Posted - 04/11/2012 :  11:50:03 AM  Show Profile  Reply with Quote
quote:
Originally posted by bwest

I wasn't going to comment any more on this but you reeled me in Thomas. How much does one of these things cost if you are "saving" $400? Seems like a waste of money to me, but I know you have to have the darn stuff to run these engines.



$800 vs. $1200

I am buying it more out of concern for my mechanics' safety than anything.

This crap eats up pumps, so when the pump quit working, two guys manhandled a freaken 55 gallon drum (nearly full) up onto a piece of plywood laying on top of two other 55 gallon drums, used an old seatbelt to stap it down, and put a valve on the opening.

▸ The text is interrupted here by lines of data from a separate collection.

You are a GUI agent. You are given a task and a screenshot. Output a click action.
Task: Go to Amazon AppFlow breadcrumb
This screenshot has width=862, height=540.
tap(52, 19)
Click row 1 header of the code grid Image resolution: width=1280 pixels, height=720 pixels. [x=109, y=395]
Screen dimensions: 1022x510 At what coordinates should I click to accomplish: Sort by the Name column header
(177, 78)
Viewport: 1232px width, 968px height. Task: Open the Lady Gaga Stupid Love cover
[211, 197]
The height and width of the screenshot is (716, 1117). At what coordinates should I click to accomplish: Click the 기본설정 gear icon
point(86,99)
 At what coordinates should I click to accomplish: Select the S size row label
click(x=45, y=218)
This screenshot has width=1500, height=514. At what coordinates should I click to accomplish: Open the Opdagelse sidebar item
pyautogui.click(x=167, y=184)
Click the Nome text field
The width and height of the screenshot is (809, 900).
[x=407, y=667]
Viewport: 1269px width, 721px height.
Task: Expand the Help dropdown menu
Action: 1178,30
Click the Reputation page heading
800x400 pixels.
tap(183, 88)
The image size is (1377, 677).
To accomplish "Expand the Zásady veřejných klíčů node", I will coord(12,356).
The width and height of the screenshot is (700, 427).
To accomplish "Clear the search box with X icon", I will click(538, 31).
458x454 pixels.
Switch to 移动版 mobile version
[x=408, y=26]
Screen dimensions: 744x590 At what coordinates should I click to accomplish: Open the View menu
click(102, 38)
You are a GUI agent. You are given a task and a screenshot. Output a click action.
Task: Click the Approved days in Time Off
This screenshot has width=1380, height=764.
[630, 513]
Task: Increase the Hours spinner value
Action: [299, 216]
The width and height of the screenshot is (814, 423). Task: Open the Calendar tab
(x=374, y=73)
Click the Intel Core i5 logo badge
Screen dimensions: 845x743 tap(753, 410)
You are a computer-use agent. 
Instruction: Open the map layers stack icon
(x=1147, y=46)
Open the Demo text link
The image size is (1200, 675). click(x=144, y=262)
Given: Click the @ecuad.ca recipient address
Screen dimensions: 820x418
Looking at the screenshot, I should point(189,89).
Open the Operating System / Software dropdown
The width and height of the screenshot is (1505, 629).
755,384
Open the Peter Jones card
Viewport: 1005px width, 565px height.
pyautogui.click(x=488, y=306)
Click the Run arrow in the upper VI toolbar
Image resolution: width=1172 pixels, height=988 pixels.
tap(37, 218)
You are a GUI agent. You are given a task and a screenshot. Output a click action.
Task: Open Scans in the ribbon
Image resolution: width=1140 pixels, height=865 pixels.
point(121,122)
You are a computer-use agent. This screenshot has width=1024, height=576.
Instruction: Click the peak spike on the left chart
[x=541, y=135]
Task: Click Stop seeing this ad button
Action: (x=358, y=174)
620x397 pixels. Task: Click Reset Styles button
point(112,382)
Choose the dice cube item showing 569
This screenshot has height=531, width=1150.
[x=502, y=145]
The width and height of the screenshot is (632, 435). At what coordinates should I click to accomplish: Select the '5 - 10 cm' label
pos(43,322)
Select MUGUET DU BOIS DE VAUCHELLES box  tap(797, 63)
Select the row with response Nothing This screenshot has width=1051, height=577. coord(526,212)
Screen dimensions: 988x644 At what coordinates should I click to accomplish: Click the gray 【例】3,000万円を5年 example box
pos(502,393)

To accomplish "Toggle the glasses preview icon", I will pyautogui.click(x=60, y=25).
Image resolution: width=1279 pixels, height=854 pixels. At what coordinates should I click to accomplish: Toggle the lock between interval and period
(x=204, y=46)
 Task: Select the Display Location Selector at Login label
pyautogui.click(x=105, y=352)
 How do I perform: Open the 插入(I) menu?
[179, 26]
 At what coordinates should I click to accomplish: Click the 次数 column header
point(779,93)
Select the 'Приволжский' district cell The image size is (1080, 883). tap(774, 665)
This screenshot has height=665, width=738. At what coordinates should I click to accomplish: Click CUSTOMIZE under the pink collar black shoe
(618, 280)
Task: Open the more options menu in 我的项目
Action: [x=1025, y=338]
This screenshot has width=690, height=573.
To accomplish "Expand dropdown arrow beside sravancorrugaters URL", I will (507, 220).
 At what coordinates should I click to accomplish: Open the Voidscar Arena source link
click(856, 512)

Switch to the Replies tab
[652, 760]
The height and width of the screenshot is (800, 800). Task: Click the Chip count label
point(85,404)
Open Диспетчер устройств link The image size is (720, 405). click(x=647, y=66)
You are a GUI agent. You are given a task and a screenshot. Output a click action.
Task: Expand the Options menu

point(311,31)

Glad I wasn't there to see it because I'd have come unglued...these buses are NEVER work taking a risk of injury like that.

When I did see what was done out of need, some of the crap had dripped onto the above mentioned plywood and is eating it up. I will try to grab a picture of the mess and see if I can figure out how to post it here.

**This is the same shop that has never had a first aid kit because the dumbass ahead of me was too cheap to buy anything like that...too bad I never noticed that fact. Worked out GREAT when a guy laid his finger open last month and a driver who happens to be an EMT was trying to get him patched up. We have a kit now.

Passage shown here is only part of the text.